===== 所给文本 =====

Flink实战 - Table API与 fastjson - 《大数据》

“入门一”使用的是DataStream API，比较底层，要写很多东西。这次来学习高级API——Tabel API

首先要解决问题是：如何生成TabelStream？目前Table API已经是批流统一，因此这里只用 StreamTableEnvironment。方式很简单

import org.apache.flink.table.api.bridge.java.StreamTableEnvironment;
import org.apache.flink.streaming.api.environment.StreamExecutionEnvironment;
final StreamExecutionEnvironment env = StreamExecutionEnvironment.getExecutionEnvironment();
final EnvironmentSettings fsSettings = EnvironmentSettings.newInstance().useOldPlanner().inStreamingMode().build();
final StreamTableEnvironment tableEnv = StreamTableEnvironment.create(env, fsSettings);

这样就可以得到一个 table api的环境。注意：不是同一个 StreamTableEnvironment 的表是不能交互的。

简单的table api应用有很多，网上都是，但不符合我的需求。我需要的是支持旁路输出。可以先生成SingleOutputStreamOperator，再用StreamTableEnvironment去处理。理论具备，开始实践。难点要支持fastjson的解析。此时要用POJO类来实现

User.java (简略版)

===== 数据摘录 =====

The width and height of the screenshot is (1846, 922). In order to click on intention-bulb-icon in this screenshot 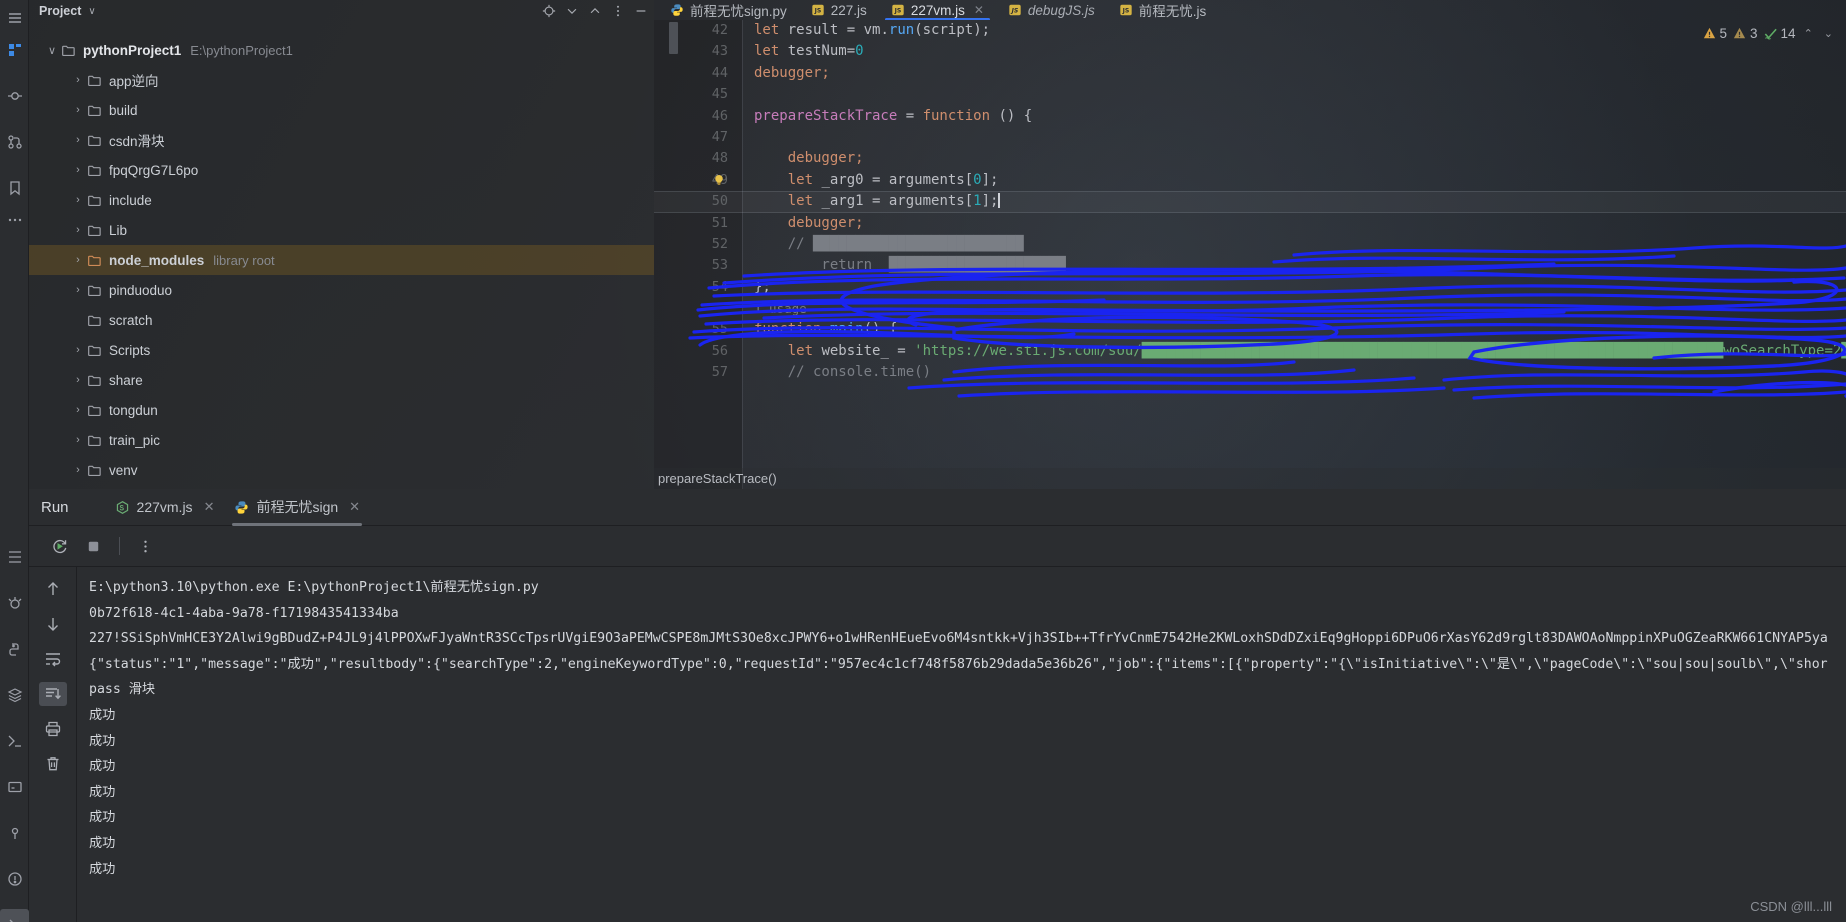, I will do `click(719, 180)`.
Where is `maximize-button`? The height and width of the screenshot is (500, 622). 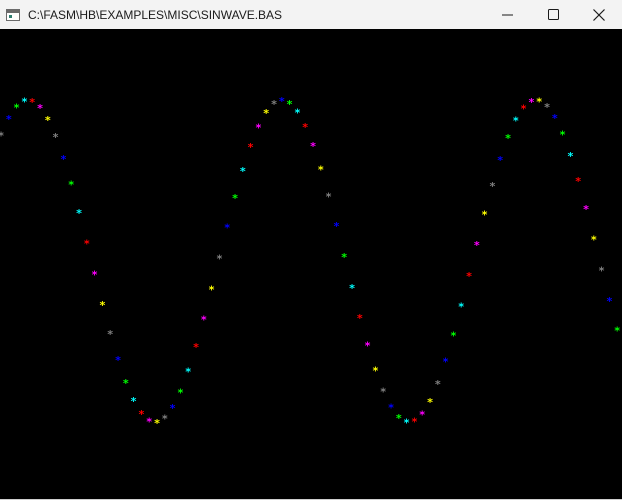
maximize-button is located at coordinates (553, 14).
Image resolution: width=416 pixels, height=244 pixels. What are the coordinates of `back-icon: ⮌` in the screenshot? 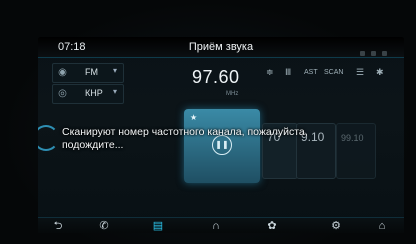 It's located at (58, 226).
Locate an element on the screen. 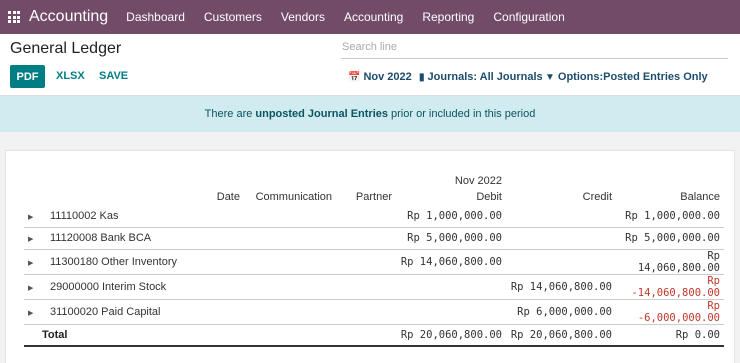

=====

任务要求.
请将 Flink 文章中从“Flink实战 - Table”起、到“api的环境。注意：不是同一个 StreamTableEnvironment 的表是不能交互的。”止（含这两处）的部分原样照抄一遍。 这些记录和 Flink 文章没有关系。

完成结果.
Flink实战 - Table API与 fastjson - 《大数据》

“入门一”使用的是DataStream API，比较底层，要写很多东西。这次来学习高级API——Tabel API

首先要解决问题是：如何生成TabelStream？目前Table API已经是批流统一，因此这里只用 StreamTableEnvironment。方式很简单

import org.apache.flink.table.api.bridge.java.StreamTableEnvironment;
import org.apache.flink.streaming.api.environment.StreamExecutionEnvironment;
final StreamExecutionEnvironment env = StreamExecutionEnvironment.getExecutionEnvironment();
final EnvironmentSettings fsSettings = EnvironmentSettings.newInstance().useOldPlanner().inStreamingMode().build();
final StreamTableEnvironment tableEnv = StreamTableEnvironment.create(env, fsSettings);

这样就可以得到一个 table api的环境。注意：不是同一个 StreamTableEnvironment 的表是不能交互的。